Nigel Vooght, partner and global leader of financial services at PwC said:

“The real story is not so much the speed of growth within SAAAME, but how interconnected the trade flows between these markets have become. As intra-SAAAME trade proliferates, an even greater proportion of global commerce is set to bypass the West altogether, leaving Western financial institutions at risk of being cut out of the loop. Financial institutions need to find ways to tap into this emerging-to-emerging market commerce if they are to sustain competitive relevance.”

The report highlights that the interconnectivity of intra-SAAAME trade and investment flows is as significant as the growth and projected size of the emerging markets. These flows are growing much faster than the traditional routes from developed-to-emerging and developed-to-developed countries (see figure 1 below). Within SAAAME, there are pockets of particularly high trade growth, notably between Asia and Latin America and between Africa and the Middle East.

Andrew Dawson, author and global leader of PwC’s Project Blue said:

“At present many of the intra-SAAAME flows are driven by a prolific trade in commodities and raw materials, but as growing local populations continue to become more affluent it is likely that consumer markets will play a significant part in the SAAAME trade story in the future.”

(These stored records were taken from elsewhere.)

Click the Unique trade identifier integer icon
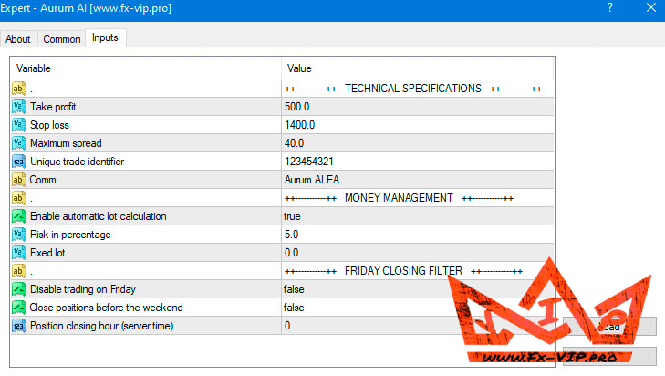665x376 pixels. (19, 162)
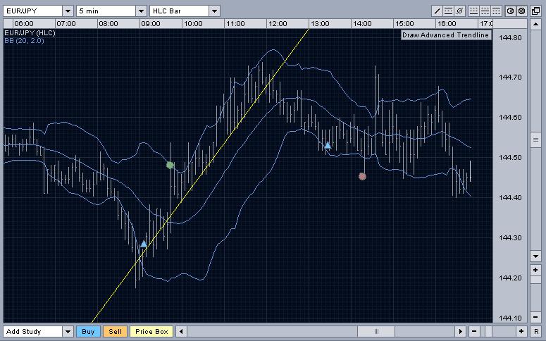Image resolution: width=546 pixels, height=341 pixels.
Task: Open the Add Study dropdown
Action: click(x=68, y=332)
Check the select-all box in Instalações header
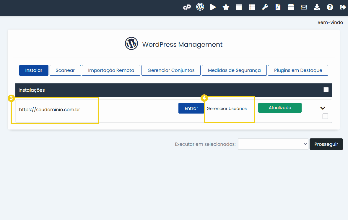Viewport: 348px width, 220px height. (x=326, y=90)
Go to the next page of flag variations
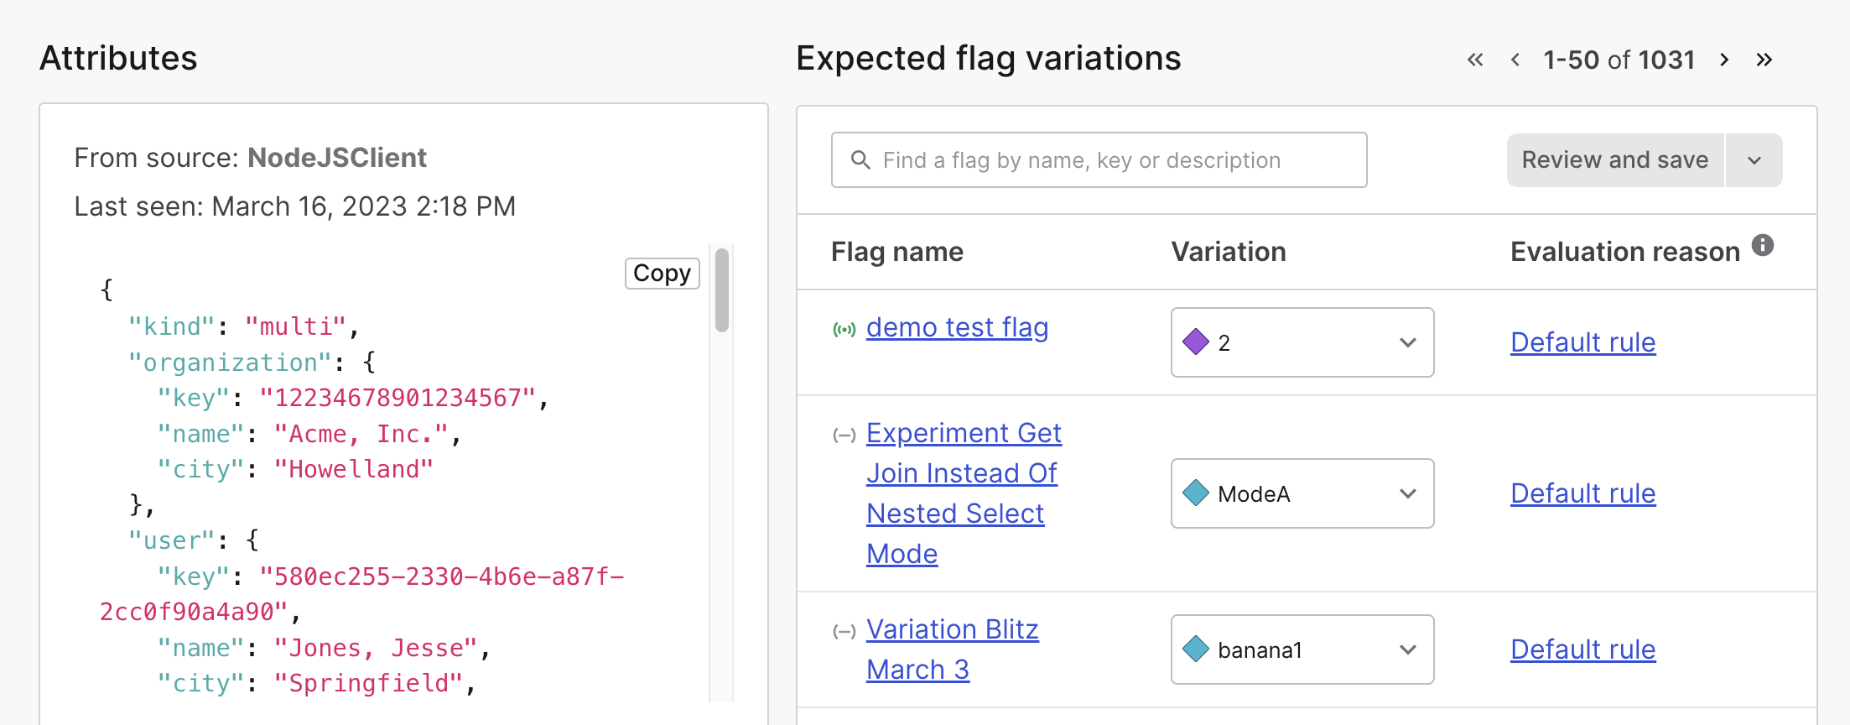The width and height of the screenshot is (1850, 725). click(1724, 60)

“The development of financial infrastructure across the region, alongside increasing access to long-term funding and the ability to tap into fast growing sources of liquidity and investment, will also play a key role in sustaining this expansion in trade and provide opportunity for financial services firms internationally.”

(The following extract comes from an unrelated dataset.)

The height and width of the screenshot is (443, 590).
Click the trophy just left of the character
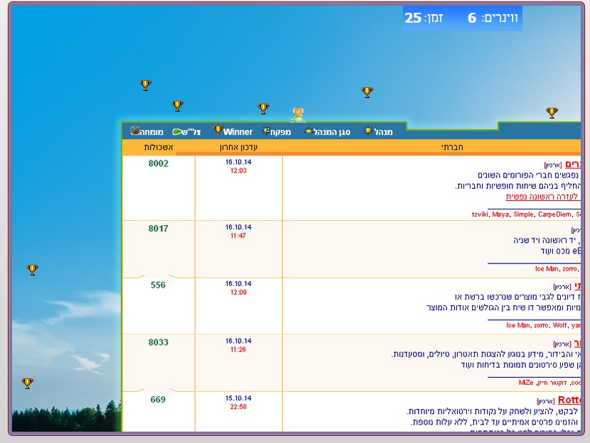pos(264,109)
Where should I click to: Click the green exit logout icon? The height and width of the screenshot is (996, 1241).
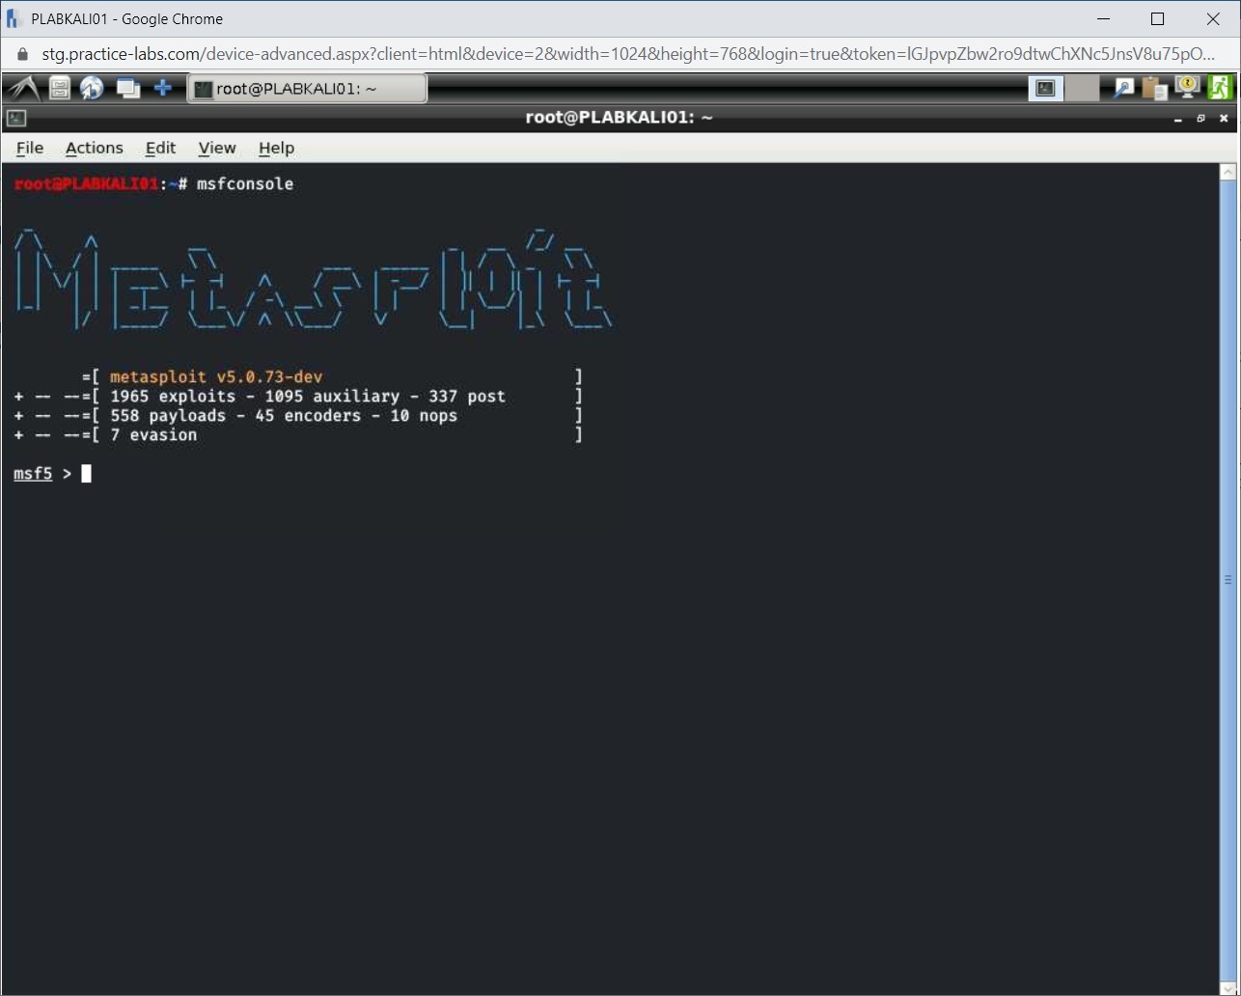click(1221, 88)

“As SAAAME markets continue to develop and grow, so too will the need for new infrastructure and the associated finance. This will create significant opportunities for financial institutions which both fully understand the risks involved and develop service offerings which are both tailored and relevant to the local market”

“For both SAAAME and non-SAAAME organisations, determining how they can participate sustainably within the region will be one of the more enduring challenges of the coming years”

Nigel Vooght, partner and global leader of financial services at PwC, concluded:

“In an increasingly globalised financial services sector, the impact of the rise and interconnectivity of the emerging markets will be felt in the West as much as SAAAME itself. Western business cannot simply assume they will be able to transfer investment and growth into new markets. They are going to face growing competition from SAAAME-based international groups and could become targets for acquisition themselves.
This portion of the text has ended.